Mrs. Grimes countered by saying she is a “strong” and “independent” Kentucky woman who will not be a rubber stamp for the Obama administration.

She said she opposes the Obama administration’s “war on coal” and that Mr. McConnell’s opposition to an increase in the minimum wage, the Paycheck Fairness Act and the Violence Against Women Act shows he is out of touch with voters.

Sen. McConnell, if you can’t stand up to vote to protect Kentucky’s women against violence, you don’t deserve to be a United States senator,” Mrs. Grimes said.

The U.S. Chamber of Commerce, which endorsed Mr. McConnell, said the Kentucky race will be a top priority for the business community.

“We were involved early and in partnership with the local business community, and will continue to be active highlighting the stark contrast between McConnell and his opponent on issues that will drive America’s economic recovery,” said Rob Engstrom, the group’s national political director.

The Senate races in Georgia and Kentucky are seen as the Democrats’ best bets for flipping Republican-held seats and putting a dent in the Republican push to pick up the six net seats they need to seize control of the Senate.

Mr. McConnell made it clear this year that he did not want a repeat of the past two election cycles. Insurgent candidates won primaries in Delaware and Nevada in 2010 and in Indiana and Missouri in 2012, then lost general election races that were deemed winnable.

“I think we are going to crush them everywhere,” Mr. McConnell told the New York Times, alluding to Senate challenges. “I don’t think they are going to have a single nominee anywhere in the country.”

The remarks angered tea party-aligned groups.

The Senate Conservatives Fund, FreedomWorks, the Tea Party Patriots and the Madison Project supported Mr. Bevin. They accused Mr. McConnell of selling out basic conservative principles and giving too much ground to Democrats in battles over spending, debt and taxes.

But Mr. Bevin failed to gain much traction against the deep-rooted incumbent, thanks to a combination of rookie missteps and a barrage of spending from the McConnell camp and its allies.

Indeed, Mr. McConnell raised more than $21 million and spent more than $11.3 million, while Mr. Bevin raised over $3.6 million and spent $3.3 million, according to the Center for Responsive Politics.

Outside groups also spent $1.4 million on Mr. McConnell’s behalf, including more than $1 million from the Chamber of Commerce. Mr. Bevin had $668,000 spent on his behalf and benefited from more than $1.1 million that was spent against Mr. McConnell.

Drew Ryun, political director of the Madison Project, said Mr. Bevin struggled to overcome the incumbent’s financial advantage.

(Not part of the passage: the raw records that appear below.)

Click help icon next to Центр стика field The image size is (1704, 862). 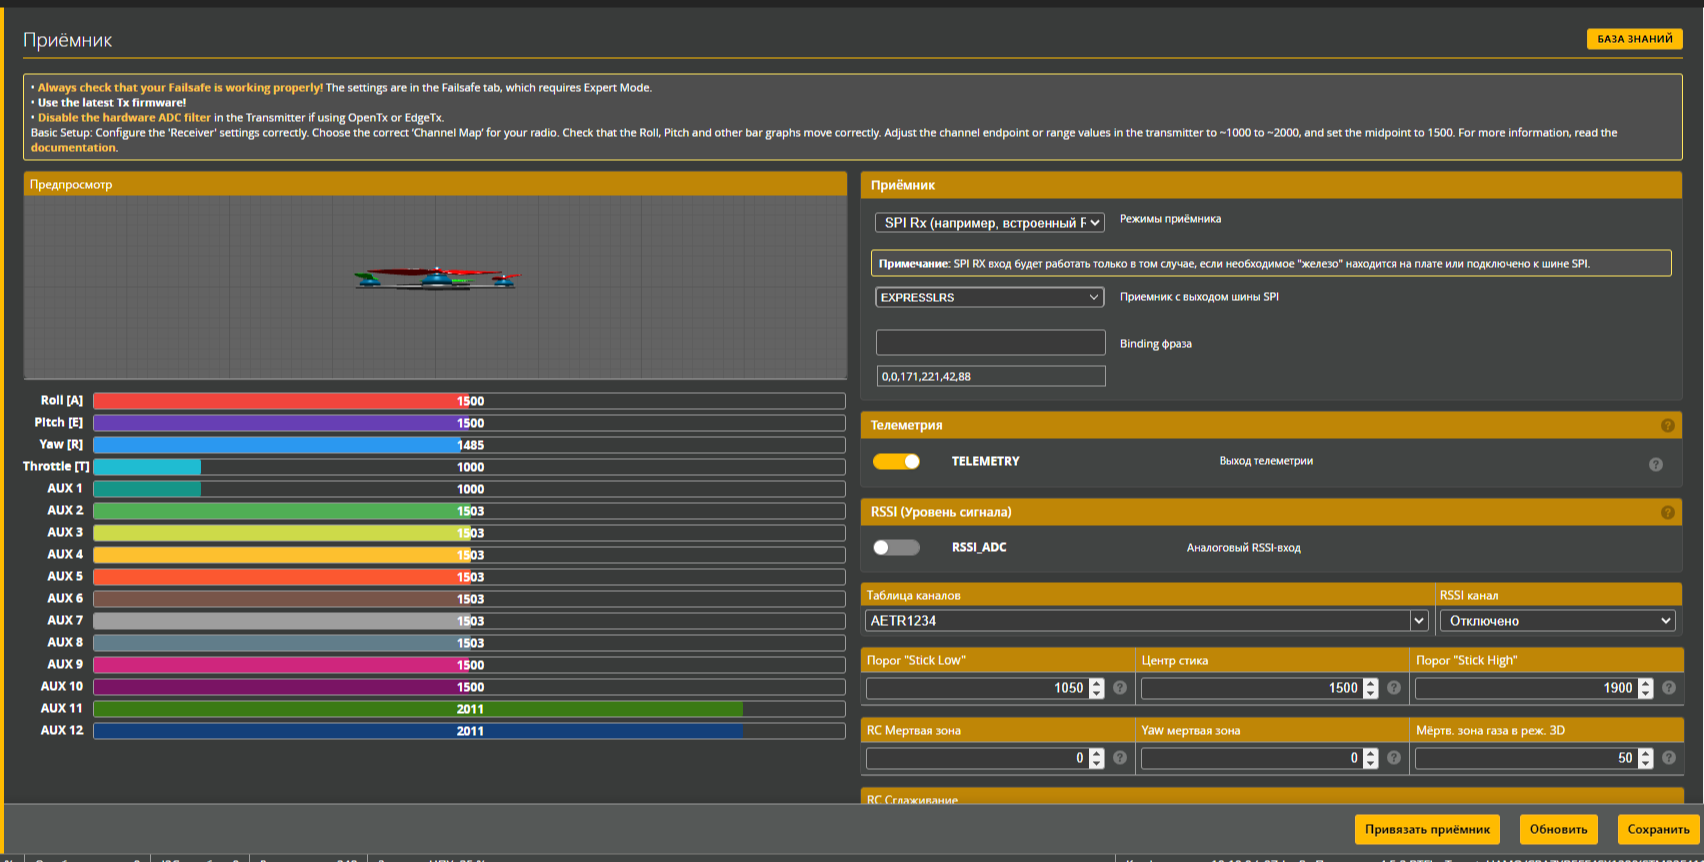click(x=1394, y=688)
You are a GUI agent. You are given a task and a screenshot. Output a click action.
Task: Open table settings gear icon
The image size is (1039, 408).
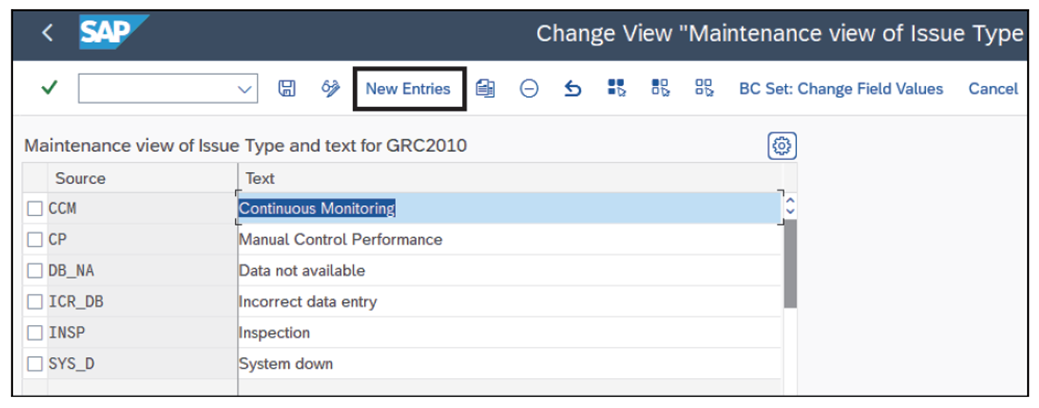781,146
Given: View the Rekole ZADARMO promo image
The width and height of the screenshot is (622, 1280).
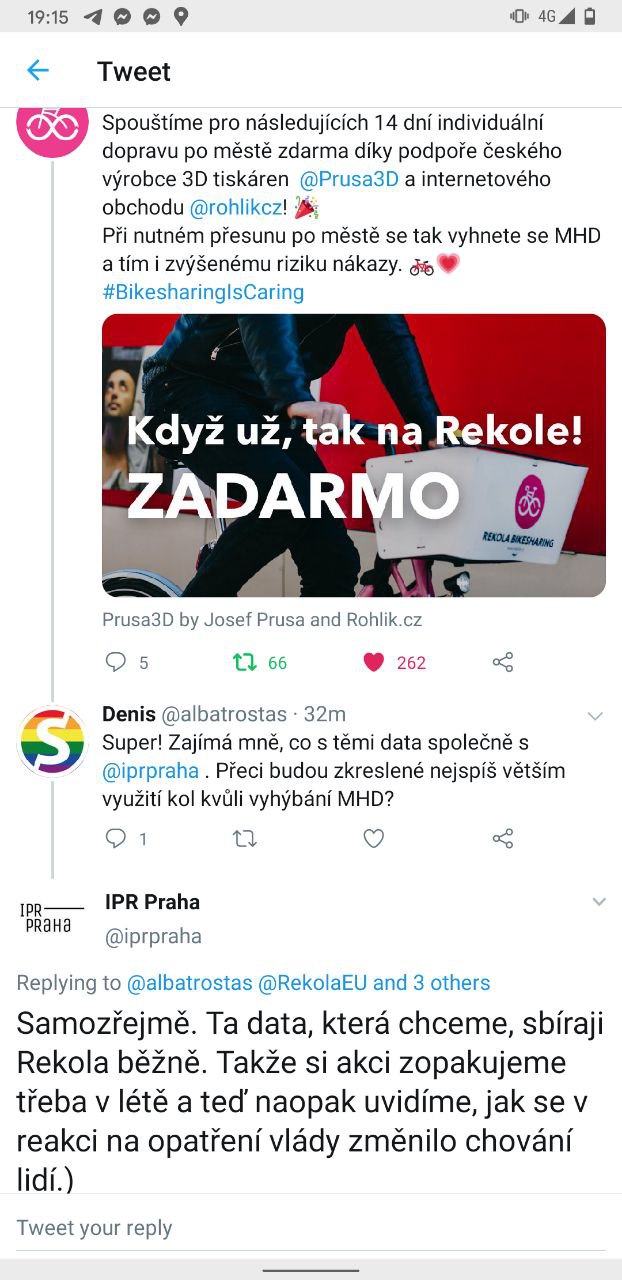Looking at the screenshot, I should pyautogui.click(x=354, y=455).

“The fact that McConnell, the man who pushed TARP, could label Bevin as ‘Bailout Bevin’ is proof of this,” Mr. Ryun said, adding that the establishment has been much better prepared for tea party-backed challengers this election cycle.

Matt Kibbe, president of FreedomWorks, found a silver lining in the Kentucky results, saying the party establishment is now running on the limited government stances that the tea party has been promoting for years.

“Constitutional conservatives and libertarians are setting the agenda in the Republican Party,” Mr. Kibbe said. “Matt Bevin’s principled challenge helped Sen. McConnell rediscover his conservative principles [for] November.”

The one bright spot for the tea party has been the Nebraska primary, where Ben Sasse, a university president who served in President George W. Bush’s administration, defeated former state Treasurer Shane Osborn, who had the backing of some Washington establishment groups.